◆ TASK DETAILS ◆
Please copy all of the material below word for word, keeping every line and its wording unchanged.

MATERIAL FOR THIS TASK Start Marker

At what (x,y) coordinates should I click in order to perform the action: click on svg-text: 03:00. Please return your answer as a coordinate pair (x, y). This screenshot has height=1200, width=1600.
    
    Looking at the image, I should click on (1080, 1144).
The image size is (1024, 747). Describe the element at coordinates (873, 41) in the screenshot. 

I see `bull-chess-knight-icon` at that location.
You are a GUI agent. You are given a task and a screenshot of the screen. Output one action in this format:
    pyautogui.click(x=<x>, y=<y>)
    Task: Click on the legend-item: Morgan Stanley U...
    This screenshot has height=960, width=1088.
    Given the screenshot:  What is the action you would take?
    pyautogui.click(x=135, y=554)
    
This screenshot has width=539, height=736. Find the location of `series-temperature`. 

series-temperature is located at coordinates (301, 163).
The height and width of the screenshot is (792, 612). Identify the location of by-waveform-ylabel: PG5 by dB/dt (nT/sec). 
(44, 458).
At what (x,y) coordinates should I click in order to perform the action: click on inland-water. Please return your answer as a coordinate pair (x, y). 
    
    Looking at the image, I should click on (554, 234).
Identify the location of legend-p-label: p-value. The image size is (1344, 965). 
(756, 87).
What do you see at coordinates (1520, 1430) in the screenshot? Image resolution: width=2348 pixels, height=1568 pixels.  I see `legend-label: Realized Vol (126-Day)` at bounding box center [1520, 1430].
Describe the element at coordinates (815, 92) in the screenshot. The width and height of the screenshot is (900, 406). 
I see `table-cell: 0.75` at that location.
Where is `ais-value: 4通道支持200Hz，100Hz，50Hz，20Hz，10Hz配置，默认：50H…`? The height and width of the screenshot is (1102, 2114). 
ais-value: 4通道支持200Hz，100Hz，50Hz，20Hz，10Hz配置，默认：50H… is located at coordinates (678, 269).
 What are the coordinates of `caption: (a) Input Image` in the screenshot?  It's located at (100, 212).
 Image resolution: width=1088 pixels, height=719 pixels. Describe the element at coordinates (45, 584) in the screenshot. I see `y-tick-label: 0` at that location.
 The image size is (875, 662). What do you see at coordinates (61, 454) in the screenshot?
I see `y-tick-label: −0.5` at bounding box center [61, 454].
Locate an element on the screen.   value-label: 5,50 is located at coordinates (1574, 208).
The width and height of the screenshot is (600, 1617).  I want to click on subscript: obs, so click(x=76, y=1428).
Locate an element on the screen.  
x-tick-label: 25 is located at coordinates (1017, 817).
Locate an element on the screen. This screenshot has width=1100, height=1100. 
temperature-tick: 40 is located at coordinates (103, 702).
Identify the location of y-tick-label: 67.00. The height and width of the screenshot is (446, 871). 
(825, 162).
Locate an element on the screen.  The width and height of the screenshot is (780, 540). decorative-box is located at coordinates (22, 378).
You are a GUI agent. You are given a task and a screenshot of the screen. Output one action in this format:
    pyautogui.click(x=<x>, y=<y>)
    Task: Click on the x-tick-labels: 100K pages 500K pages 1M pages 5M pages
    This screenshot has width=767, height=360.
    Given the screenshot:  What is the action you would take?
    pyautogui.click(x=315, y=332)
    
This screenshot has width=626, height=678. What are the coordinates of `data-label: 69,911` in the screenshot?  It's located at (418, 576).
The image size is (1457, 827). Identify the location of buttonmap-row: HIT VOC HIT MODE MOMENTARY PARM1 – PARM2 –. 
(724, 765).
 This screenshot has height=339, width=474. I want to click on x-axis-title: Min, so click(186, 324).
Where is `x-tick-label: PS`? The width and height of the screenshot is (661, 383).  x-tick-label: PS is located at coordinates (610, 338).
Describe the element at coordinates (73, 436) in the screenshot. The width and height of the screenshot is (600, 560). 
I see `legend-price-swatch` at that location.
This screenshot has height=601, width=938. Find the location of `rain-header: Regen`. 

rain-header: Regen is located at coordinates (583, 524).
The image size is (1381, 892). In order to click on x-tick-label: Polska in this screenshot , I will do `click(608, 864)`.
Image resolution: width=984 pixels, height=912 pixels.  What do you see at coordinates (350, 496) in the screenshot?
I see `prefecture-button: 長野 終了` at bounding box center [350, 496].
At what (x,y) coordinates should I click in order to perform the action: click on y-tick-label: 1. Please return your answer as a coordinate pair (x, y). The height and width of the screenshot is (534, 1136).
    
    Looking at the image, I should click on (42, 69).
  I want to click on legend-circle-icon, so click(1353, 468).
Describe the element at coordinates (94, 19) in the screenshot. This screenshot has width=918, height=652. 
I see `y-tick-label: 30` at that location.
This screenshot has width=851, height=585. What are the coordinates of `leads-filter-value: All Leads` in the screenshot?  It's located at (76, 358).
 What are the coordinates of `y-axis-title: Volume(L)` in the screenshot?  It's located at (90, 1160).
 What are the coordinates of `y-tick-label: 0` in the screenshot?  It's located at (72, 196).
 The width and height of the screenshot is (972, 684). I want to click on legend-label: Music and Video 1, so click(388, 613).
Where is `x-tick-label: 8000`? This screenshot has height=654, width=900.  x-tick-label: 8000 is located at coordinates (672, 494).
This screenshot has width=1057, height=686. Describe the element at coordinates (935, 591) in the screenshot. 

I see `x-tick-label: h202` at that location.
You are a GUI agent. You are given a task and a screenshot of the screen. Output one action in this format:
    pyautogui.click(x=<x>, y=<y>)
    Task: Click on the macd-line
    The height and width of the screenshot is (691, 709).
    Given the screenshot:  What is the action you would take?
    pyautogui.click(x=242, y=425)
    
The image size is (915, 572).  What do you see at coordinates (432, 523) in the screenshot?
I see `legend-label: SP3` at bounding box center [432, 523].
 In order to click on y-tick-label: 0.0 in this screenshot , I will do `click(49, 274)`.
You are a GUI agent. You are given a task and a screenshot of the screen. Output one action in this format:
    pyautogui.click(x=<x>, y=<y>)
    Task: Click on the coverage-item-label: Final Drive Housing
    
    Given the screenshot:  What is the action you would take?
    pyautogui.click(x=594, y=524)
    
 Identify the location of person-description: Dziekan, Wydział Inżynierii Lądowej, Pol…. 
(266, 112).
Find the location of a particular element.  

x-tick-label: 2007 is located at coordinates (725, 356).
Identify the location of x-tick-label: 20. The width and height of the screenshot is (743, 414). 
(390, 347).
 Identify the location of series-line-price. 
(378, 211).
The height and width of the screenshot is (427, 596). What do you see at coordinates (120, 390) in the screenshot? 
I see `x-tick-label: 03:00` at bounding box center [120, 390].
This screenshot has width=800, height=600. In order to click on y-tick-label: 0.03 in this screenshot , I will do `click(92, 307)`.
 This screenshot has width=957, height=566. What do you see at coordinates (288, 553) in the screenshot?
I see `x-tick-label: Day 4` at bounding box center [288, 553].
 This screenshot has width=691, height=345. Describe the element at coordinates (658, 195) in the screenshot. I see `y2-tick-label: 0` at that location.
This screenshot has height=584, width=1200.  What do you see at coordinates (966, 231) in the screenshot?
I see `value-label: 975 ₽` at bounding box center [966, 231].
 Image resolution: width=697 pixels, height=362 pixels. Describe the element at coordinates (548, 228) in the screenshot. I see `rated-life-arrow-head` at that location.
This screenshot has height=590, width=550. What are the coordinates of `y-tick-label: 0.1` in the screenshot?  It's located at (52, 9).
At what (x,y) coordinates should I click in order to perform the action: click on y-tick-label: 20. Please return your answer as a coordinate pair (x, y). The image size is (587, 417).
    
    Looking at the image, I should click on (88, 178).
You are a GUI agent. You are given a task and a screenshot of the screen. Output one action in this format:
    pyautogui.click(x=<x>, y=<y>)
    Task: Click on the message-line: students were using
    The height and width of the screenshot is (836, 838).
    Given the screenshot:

MATERIAL FOR THIS TASK End Marker

◆ TASK OUTPUT ◆
At what (x,y) coordinates should I click in order to perform the action: click on svg-text: 03:00. Please return your answer as a coordinate pair (x, y). This screenshot has height=1200, width=1600.
    
    Looking at the image, I should click on (1080, 1144).
The image size is (1024, 747). Describe the element at coordinates (873, 41) in the screenshot. 

I see `bull-chess-knight-icon` at that location.
You are a GUI agent. You are given a task and a screenshot of the screen. Output one action in this format:
    pyautogui.click(x=<x>, y=<y>)
    Task: Click on the legend-item: Morgan Stanley U...
    This screenshot has height=960, width=1088.
    Given the screenshot:  What is the action you would take?
    pyautogui.click(x=135, y=554)
    
This screenshot has width=539, height=736. Find the location of `series-temperature`. 

series-temperature is located at coordinates (301, 163).
The height and width of the screenshot is (792, 612). Identify the location of by-waveform-ylabel: PG5 by dB/dt (nT/sec). 
(44, 458).
At what (x,y) coordinates should I click in order to perform the action: click on inland-water. Please return your answer as a coordinate pair (x, y). 
    
    Looking at the image, I should click on (554, 234).
Identify the location of legend-p-label: p-value. The image size is (1344, 965). 
(756, 87).
What do you see at coordinates (1520, 1430) in the screenshot? Image resolution: width=2348 pixels, height=1568 pixels.  I see `legend-label: Realized Vol (126-Day)` at bounding box center [1520, 1430].
Describe the element at coordinates (815, 92) in the screenshot. The width and height of the screenshot is (900, 406). 
I see `table-cell: 0.75` at that location.
Where is `ais-value: 4通道支持200Hz，100Hz，50Hz，20Hz，10Hz配置，默认：50H…`? The height and width of the screenshot is (1102, 2114). 
ais-value: 4通道支持200Hz，100Hz，50Hz，20Hz，10Hz配置，默认：50H… is located at coordinates (678, 269).
 What are the coordinates of `caption: (a) Input Image` in the screenshot?  It's located at (100, 212).
 Image resolution: width=1088 pixels, height=719 pixels. Describe the element at coordinates (45, 584) in the screenshot. I see `y-tick-label: 0` at that location.
 The image size is (875, 662). What do you see at coordinates (61, 454) in the screenshot?
I see `y-tick-label: −0.5` at bounding box center [61, 454].
Locate an element on the screen.   value-label: 5,50 is located at coordinates (1574, 208).
The width and height of the screenshot is (600, 1617).  I want to click on subscript: obs, so click(x=76, y=1428).
Locate an element on the screen.  
x-tick-label: 25 is located at coordinates (1017, 817).
Locate an element on the screen. This screenshot has width=1100, height=1100. 
temperature-tick: 40 is located at coordinates (103, 702).
Identify the location of y-tick-label: 67.00. The height and width of the screenshot is (446, 871). 
(825, 162).
Locate an element on the screen.  The width and height of the screenshot is (780, 540). decorative-box is located at coordinates (22, 378).
You are a GUI agent. You are given a task and a screenshot of the screen. Output one action in this format:
    pyautogui.click(x=<x>, y=<y>)
    Task: Click on the x-tick-labels: 100K pages 500K pages 1M pages 5M pages
    This screenshot has width=767, height=360.
    Given the screenshot:  What is the action you would take?
    pyautogui.click(x=315, y=332)
    
This screenshot has width=626, height=678. What are the coordinates of `data-label: 69,911` in the screenshot?  It's located at (418, 576).
The image size is (1457, 827). Identify the location of buttonmap-row: HIT VOC HIT MODE MOMENTARY PARM1 – PARM2 –. 
(724, 765).
 This screenshot has height=339, width=474. I want to click on x-axis-title: Min, so click(186, 324).
Where is `x-tick-label: PS`? The width and height of the screenshot is (661, 383).  x-tick-label: PS is located at coordinates (610, 338).
Describe the element at coordinates (73, 436) in the screenshot. The width and height of the screenshot is (600, 560). 
I see `legend-price-swatch` at that location.
This screenshot has height=601, width=938. Find the location of `rain-header: Regen`. 

rain-header: Regen is located at coordinates (583, 524).
The image size is (1381, 892). In order to click on x-tick-label: Polska in this screenshot , I will do `click(608, 864)`.
Image resolution: width=984 pixels, height=912 pixels.  What do you see at coordinates (350, 496) in the screenshot?
I see `prefecture-button: 長野 終了` at bounding box center [350, 496].
At what (x,y) coordinates should I click in order to perform the action: click on y-tick-label: 1. Please return your answer as a coordinate pair (x, y). The height and width of the screenshot is (534, 1136).
    
    Looking at the image, I should click on (42, 69).
  I want to click on legend-circle-icon, so click(1353, 468).
Describe the element at coordinates (94, 19) in the screenshot. This screenshot has width=918, height=652. 
I see `y-tick-label: 30` at that location.
This screenshot has width=851, height=585. What are the coordinates of `leads-filter-value: All Leads` in the screenshot?  It's located at (76, 358).
 What are the coordinates of `y-axis-title: Volume(L)` in the screenshot?  It's located at (90, 1160).
 What are the coordinates of `y-tick-label: 0` in the screenshot?  It's located at (72, 196).
 The width and height of the screenshot is (972, 684). I want to click on legend-label: Music and Video 1, so click(388, 613).
Where is `x-tick-label: 8000`? This screenshot has height=654, width=900.  x-tick-label: 8000 is located at coordinates (672, 494).
This screenshot has width=1057, height=686. Describe the element at coordinates (935, 591) in the screenshot. 

I see `x-tick-label: h202` at that location.
You are a GUI agent. You are given a task and a screenshot of the screen. Output one action in this format:
    pyautogui.click(x=<x>, y=<y>)
    Task: Click on the macd-line
    The height and width of the screenshot is (691, 709).
    Given the screenshot:  What is the action you would take?
    pyautogui.click(x=242, y=425)
    
The image size is (915, 572).  What do you see at coordinates (432, 523) in the screenshot?
I see `legend-label: SP3` at bounding box center [432, 523].
 In order to click on y-tick-label: 0.0 in this screenshot , I will do `click(49, 274)`.
You are a GUI agent. You are given a task and a screenshot of the screen. Output one action in this format:
    pyautogui.click(x=<x>, y=<y>)
    Task: Click on the coverage-item-label: Final Drive Housing
    
    Given the screenshot:  What is the action you would take?
    pyautogui.click(x=594, y=524)
    
 Identify the location of person-description: Dziekan, Wydział Inżynierii Lądowej, Pol…. 
(266, 112).
Find the location of a particular element.  

x-tick-label: 2007 is located at coordinates (725, 356).
Identify the location of x-tick-label: 20. The width and height of the screenshot is (743, 414). 
(390, 347).
 Identify the location of series-line-price. 
(378, 211).
The height and width of the screenshot is (427, 596). What do you see at coordinates (120, 390) in the screenshot? 
I see `x-tick-label: 03:00` at bounding box center [120, 390].
This screenshot has width=800, height=600. In order to click on y-tick-label: 0.03 in this screenshot , I will do `click(92, 307)`.
 This screenshot has width=957, height=566. What do you see at coordinates (288, 553) in the screenshot?
I see `x-tick-label: Day 4` at bounding box center [288, 553].
 This screenshot has width=691, height=345. Describe the element at coordinates (658, 195) in the screenshot. I see `y2-tick-label: 0` at that location.
This screenshot has height=584, width=1200.  What do you see at coordinates (966, 231) in the screenshot?
I see `value-label: 975 ₽` at bounding box center [966, 231].
 Image resolution: width=697 pixels, height=362 pixels. Describe the element at coordinates (548, 228) in the screenshot. I see `rated-life-arrow-head` at that location.
This screenshot has height=590, width=550. What are the coordinates of `y-tick-label: 0.1` in the screenshot?  It's located at (52, 9).
At what (x,y) coordinates should I click in order to perform the action: click on y-tick-label: 20. Please return your answer as a coordinate pair (x, y). The image size is (587, 417).
    
    Looking at the image, I should click on (88, 178).
You are a GUI agent. You are given a task and a screenshot of the screen. Output one action in this format:
    pyautogui.click(x=<x>, y=<y>)
    Task: Click on the message-line: students were using
    The height and width of the screenshot is (836, 838).
    Given the screenshot:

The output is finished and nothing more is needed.